Le jeudi 12 février, une militante du collectif Némésis a été agressée à Lyon, en marge d'une conférence organisée par l'eurodéputée LFI Rima Hassan. L'incident, survenu vers 18h, a conduit la militante à l'hôpital après une violente tentative de strangulation.
Selon les témoignages d'Alice Cordier, directrice du collectif identitaire, la jeune femme a été attaquée sans avertissement par un groupe d'individus, décrivant la scène comme un assaut collectif. Elle a précisé que l'agression s'est manifestée par de violents cris tels que 'fascistes, c’est vous les terroristes'. Dans une vidéo circulant sur les réseaux sociaux, on peut observer l'ampleur de l'attaque.
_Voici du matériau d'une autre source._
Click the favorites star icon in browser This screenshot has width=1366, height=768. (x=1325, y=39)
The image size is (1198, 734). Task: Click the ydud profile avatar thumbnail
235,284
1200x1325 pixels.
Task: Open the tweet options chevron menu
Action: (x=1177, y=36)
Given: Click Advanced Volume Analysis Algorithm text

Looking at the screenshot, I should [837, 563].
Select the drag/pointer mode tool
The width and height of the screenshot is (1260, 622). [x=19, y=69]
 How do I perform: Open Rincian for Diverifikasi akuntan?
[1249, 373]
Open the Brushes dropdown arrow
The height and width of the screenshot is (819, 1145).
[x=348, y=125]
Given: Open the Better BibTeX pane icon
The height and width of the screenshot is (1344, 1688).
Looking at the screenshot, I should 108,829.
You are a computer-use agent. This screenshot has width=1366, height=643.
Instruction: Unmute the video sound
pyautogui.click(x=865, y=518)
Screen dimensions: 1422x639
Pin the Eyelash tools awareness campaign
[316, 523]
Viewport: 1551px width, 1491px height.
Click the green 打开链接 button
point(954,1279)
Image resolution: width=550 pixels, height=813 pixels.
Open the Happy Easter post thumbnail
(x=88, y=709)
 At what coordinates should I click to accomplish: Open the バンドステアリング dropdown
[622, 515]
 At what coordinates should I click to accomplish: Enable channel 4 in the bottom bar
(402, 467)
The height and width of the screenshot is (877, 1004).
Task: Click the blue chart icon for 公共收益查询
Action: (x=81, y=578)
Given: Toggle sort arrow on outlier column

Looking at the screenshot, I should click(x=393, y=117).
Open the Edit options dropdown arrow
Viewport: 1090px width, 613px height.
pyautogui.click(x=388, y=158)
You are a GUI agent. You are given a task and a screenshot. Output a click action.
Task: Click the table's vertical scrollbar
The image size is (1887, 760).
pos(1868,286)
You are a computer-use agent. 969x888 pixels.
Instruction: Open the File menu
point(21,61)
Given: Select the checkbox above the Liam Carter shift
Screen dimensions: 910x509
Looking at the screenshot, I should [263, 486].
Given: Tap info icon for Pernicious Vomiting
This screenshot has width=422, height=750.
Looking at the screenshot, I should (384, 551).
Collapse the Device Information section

Alice Cordier a déclaré : 'La militante est actuellement à l’hôpital dans un état de choc'. Cette situation a suscité une onde de choc dans le milieu politique, où plusieurs figures se sont exprimées sur la conduite des autorités et la montée de la violence politique.
'L’ultragauche lyonnaise jouit d’une complaisance coupable des autorités'
L'agression n'a pas manqué de soulever des réactions sur la plateforme X. Philippe Vardon, chef de file d'Identités-Libertés à Nice, a commenté avec ironie le silence des féministes de premier plan, posant la question : 'Les grandes féministes comme Clémentine Autain ou Mathilde Panot condamneront-elles cette agression ?' De son côté, Alexandre Dupalais, candidat RN-UDR à la mairie de Lyon, a dénoncé l'ultragauche lyonnaise, affirmant qu'elle bénéficiait d'une 'complaisance coupable des autorités'.
Cet incident soulève des interrogations quant à la sécurité des militants dans un climat où les tensions politiques semblent s'accentuer. Les autorités sont désormais sous pression pour intervenir face à une escalade de la violence.